数据:

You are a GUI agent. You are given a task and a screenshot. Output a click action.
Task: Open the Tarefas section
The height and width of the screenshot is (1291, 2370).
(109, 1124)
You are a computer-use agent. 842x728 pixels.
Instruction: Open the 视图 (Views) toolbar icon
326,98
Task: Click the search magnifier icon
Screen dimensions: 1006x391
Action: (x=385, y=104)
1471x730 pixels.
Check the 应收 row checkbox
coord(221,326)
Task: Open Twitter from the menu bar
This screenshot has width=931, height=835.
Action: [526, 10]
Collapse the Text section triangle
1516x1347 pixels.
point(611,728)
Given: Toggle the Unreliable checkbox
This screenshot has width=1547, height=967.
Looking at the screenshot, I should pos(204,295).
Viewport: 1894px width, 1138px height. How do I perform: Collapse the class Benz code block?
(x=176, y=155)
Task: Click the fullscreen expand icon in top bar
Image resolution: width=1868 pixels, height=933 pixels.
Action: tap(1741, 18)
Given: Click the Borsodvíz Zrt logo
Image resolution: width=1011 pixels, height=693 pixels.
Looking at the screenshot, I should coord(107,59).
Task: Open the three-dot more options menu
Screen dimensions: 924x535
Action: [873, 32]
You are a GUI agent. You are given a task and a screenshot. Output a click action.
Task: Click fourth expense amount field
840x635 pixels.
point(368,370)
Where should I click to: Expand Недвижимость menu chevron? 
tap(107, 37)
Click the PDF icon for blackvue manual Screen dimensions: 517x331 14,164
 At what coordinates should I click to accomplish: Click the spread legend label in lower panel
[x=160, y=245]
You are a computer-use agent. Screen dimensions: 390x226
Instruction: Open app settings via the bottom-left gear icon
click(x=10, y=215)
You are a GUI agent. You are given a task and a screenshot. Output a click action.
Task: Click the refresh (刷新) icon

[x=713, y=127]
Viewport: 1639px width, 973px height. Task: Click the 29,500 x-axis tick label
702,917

待办: 原样复述记录中从含有“You are a computer-use agent. 842x728 pixels.”的那一行到含有“Action: [873, 32]”的那一行，首尾两行都算在内，其余内容不写。

完整回答:
You are a computer-use agent. 842x728 pixels.
Instruction: Open the 视图 (Views) toolbar icon
326,98
Task: Click the search magnifier icon
Screen dimensions: 1006x391
Action: (x=385, y=104)
1471x730 pixels.
Check the 应收 row checkbox
coord(221,326)
Task: Open Twitter from the menu bar
This screenshot has width=931, height=835.
Action: [526, 10]
Collapse the Text section triangle
1516x1347 pixels.
point(611,728)
Given: Toggle the Unreliable checkbox
This screenshot has width=1547, height=967.
Looking at the screenshot, I should pos(204,295).
Viewport: 1894px width, 1138px height. How do I perform: Collapse the class Benz code block?
(x=176, y=155)
Task: Click the fullscreen expand icon in top bar
Image resolution: width=1868 pixels, height=933 pixels.
Action: tap(1741, 18)
Given: Click the Borsodvíz Zrt logo
Image resolution: width=1011 pixels, height=693 pixels.
Looking at the screenshot, I should coord(107,59).
Task: Open the three-dot more options menu
Screen dimensions: 924x535
Action: [873, 32]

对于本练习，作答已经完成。